09 Lug Responsabilità del liquidatore: fondamentale il rispetto della par condicio creditorum e delle cause legittime di prelazione.
Con Ordinanza n. 11304/2020 la Suprema Corte di Cassazione, in merito alla responsabilità del liquidatore in ipotesi di incapienza dell’attivo e di conseguente cancellazione della società, ha affermato il seguente principio di diritto:“in tema di responsabilità del liquidatore nei confronti dei creditori sociali rimasti insoddisfatti dopo la cancellazione della società, ex art. 2495, comma 2, cod. civ., il conseguimento, nel bilancio finale di liquidazione, di un azzeramento della massa attiva non in grado di soddisfare un credito non appostato nel bilancio finale di liquidazione, ma comunque provato quanto alla sua sussistenza già nella fase di liquidazione, è fonte di responsabilità illimitata del liquidatore verso il creditore pretermesso, qualora sia allegato e dimostrato che la gestione operata dal liquidatore evidenzi l’esecuzione di pagamenti in spregio del principio della par condicio creditorum, in violazione delle cause legittime di prelazione ex art. 2741, secondo comma, cod. civ.. Pertanto, ove il patrimonio si sia rivelato insufficiente per soddisfare alcuni creditori sociali, il liquidatore, per liberarsi dalla responsabilità su di lui gravante in riferimento al dovere di svolgere un’ordinata gestione liquidatoria del patrimonio sociale destinato al pagamento dei debiti sociali,, ha l’onere di allegare e dimostrare che l’intervenuto azzeramento della massa attiva tramite il pagamento dei debiti sociali non è riferibile a una condotta assunta in danno del diritto del singolo creditore di ricevere uguale trattamento rispetto ad altri creditori, salve le cause legittime di prelazione ex art. 2741, cod. civ.”

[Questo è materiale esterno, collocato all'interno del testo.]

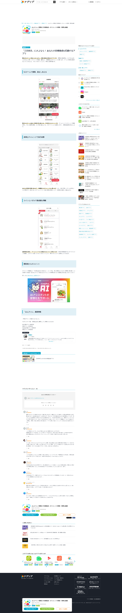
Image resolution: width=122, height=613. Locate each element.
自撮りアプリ (90, 225)
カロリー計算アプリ (83, 222)
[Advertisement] (48, 376)
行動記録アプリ (37, 23)
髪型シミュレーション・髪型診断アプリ (87, 228)
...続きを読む (50, 341)
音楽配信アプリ (88, 213)
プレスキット (56, 584)
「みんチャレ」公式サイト (33, 275)
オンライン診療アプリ (92, 234)
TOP (22, 23)
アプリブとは (46, 575)
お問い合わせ (56, 581)
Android (37, 32)
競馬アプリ (90, 237)
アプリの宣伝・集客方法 (58, 578)
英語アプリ (81, 213)
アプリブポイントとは (48, 578)
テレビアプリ (82, 216)
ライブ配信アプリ (90, 219)
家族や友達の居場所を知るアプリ (86, 231)
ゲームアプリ (90, 210)
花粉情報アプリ (82, 234)
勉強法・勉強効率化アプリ (85, 60)
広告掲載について (57, 575)
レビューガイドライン (48, 580)
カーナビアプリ (82, 225)
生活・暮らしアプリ (29, 23)
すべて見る (96, 129)
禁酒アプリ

La vicenda trae origine da un atto citazione presentato dalla Fondazione Enasarco nei confronti del liquidatore di una S.r.l., tendente all’accertamento della responsabilità di quest’ultimo per non aver adempiuto il proprio mandato con correttezza e buona fede e per aver omesso di richiedere il fallimento in proprio della società da lui amministrata. Ottenuto un pronunciamento favorevole il Primo Grado la Fondazione Enasarco si è vista ribaltare la decisione dalla Corte di Appello di Roma, che non ha ravvisato profili di responsabilità del liquidatore, ed è stata costretta a proporre ricorso in Cassazione.
Nel caso de quo, gli Ermellini hanno cassato la sentenza con rinvio ai Giudici di Seconde Cure, affermando la responsabilità del liquidatore che ha provveduto al pagamento di debiti sociali in palese violazione del principio della par condicio creditorum ex art. 2741 c.c., pretermettendo un credito sociale assistito da causa di prelazione ancorché non iscritto nel bilancio finale di liquidazione ma comunque liquido ed esigibile.